§ Extrait choisi
========

Je l’ai surlignée et me la suis répétée sans arrêt. C’était la clé. L’autre m’a été fournie par Maïté elle-même, lors de notre première discussion à propos de la pièce. Elle m’a dit que Britannicus était « un prince déchu ». Ce qu’il est effectivement, au sens propre. Pour une romantique comme moi, ça impliquait beaucoup d’autres choses, et Maïté le savait.

Je n’ai regardé aucune autre mise en scène de Britannicus parce que je ne voulais pas être influencée. Mais je me suis inspirée d’autres personnages, ça oui. Et c’est là que les aînés sont intervenus – j’avais fait mes recherches historiques influencée par eux. Je me suis aidée de ce qu’ils avaient pu dire : il fallait que mon personnage ait une voix, une démarche, des motivations, et une certaine mentalité. La plus grande difficulté étant que je jouais un homme. Alors j’ai cherché.

J’ai immédiatement pensé à Guy de Gisborne. Question noble déchu et désabusé, il se pose là. Je lui ai piqué quelques trucs. (Bon, disons-le tout net, il a été ma référence n°1.) Pendant une répétition, Vincent m’a dit d’avoir la même démarche qu’Aragorn. Résultat : je suis allée scruter quelques scènes du Seigneur des Anneaux. Et je me suis mise à me tenir droite, tout le temps – jouer ce rôle m’aura au moins appris ça.

Guy of Gisborne

« Ainsi, Néron commence à ne plus se forcer ! »

Aragorn

« Je renonce au royaume auquel j’étais destiné car je suis seul. »

J’ai aussi constitué une playlist de sept morceaux que voici. Elle a des airs de mini BO de film. Je l’ai énormément écoutée pendant les semaines qui ont précédé la première, et ça m’a aidée à situer l’état d’esprit de Britannicus. A le garder, surtout.

========

§ Données fournies
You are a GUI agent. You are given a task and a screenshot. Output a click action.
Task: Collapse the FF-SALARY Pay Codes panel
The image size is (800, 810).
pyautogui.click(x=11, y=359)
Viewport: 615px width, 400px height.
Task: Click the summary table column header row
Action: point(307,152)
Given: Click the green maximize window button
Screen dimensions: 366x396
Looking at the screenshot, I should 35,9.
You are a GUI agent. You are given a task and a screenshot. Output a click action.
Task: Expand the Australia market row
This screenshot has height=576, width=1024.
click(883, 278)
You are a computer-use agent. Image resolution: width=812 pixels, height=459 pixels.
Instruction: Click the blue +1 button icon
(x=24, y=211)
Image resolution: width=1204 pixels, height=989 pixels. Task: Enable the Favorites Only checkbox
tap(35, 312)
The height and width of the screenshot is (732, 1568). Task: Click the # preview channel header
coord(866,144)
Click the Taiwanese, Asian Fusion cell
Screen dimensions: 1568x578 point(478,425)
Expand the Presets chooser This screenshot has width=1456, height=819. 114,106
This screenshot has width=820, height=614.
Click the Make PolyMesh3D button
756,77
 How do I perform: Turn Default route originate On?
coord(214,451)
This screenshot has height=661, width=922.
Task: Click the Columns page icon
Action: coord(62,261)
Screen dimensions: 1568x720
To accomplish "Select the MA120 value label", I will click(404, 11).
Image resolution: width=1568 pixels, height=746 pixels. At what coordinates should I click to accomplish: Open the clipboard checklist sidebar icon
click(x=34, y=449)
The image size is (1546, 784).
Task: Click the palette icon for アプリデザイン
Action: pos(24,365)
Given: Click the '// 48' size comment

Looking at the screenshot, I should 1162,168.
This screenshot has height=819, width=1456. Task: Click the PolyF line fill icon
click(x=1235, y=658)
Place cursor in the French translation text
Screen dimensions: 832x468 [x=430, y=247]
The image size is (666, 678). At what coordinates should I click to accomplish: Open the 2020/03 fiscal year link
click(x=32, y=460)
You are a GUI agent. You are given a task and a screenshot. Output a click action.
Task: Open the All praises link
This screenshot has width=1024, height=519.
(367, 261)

========

§ Consignes
Écrivez la suite du texte sur la préparation du rôle de Britannicus, à partir de sa dernière phrase, s'il vous plaît.

§ Exercice corrigé
1. How To Destroy Angels – The Space In Between

Pour l’atmosphère : c’est pesant, grave, solennel, mais ça m’évoque aussi des paysages. Le calme avant la tempête : Britannicus vit ses derniers jours. Et pour cette phrase : « Blinding light illuminates the scene. »

2. Anna Calvi – I’ll Be Your Man

Tout simplement parce que j’étais une fille qui jouait un homme – amoureux, de surcroît.

3. Petros Tabouris – Sikkinis (dance from the satyrical drama)

Pendant mes premières recherches, je suis tombée sur cet album. Tabouris a enregistré de vraies compositions datant de l’antiquité. Cet instrumental plonge tout de suite dans un univers de toges et de colonnes.

4. Petros Tabouris – Epitaph of Seikilos

Un morceau très court – à peine plus d’une minute – et lumineux. J’aime beaucoup les paroles, qui auraient pu être dites par Britannicus à Junie avant qu’il aille mourir :

Tant que tu vis, brille ! Ne t’afflige absolument de rien ! La vie ne dure guère. Le temps exige son tribut.

5. Richard Hawley – Standing At The Sky’s Edge

Cette chanson est un film à elle seule. Les grands espaces, les destins tragiques de personnages, la voix caverneuse de Richard Hawley : tout est là.

6. Nine Inch Nails – Something I Can Never Have

Britannicus à Junie. Que dire de plus ?

7. Ed Sheeran – I See Fire

Bon, je n’ai pas précisé qu’on avait répété Britannicus quelques semaines avant la sortie du Hobbit 3. Les deux jeunes femmes qui chantaient dans la pièce avaient l’habitude de jouer cette chanson avec une guitare acoustique pendant les pauses ou en coulisses. Je la trouve parfaite pour résumer l’état d’esprit de Britannicus.

Finalement, en faisant tout ça et en griffonnant des notes, j’ai réussi à créer mon Britannicus. Un prince déchu, digne, amer, amoureux de Junie et parfaitement conscient de ce qui se joue autour de lui. Au moment de quitter Junie, Britannicus sait qu’il ne la reverra plus et qu’il va se faire assassiner l’instant suivant. Mais il n’a pas peur. C’est une des qualités que je lui envie, d’ailleurs : son courage. Je trouve Britannicus extraordinairement courageux, et je serais bien incapable d’être aussi noble que lui dans les mêmes circonstances.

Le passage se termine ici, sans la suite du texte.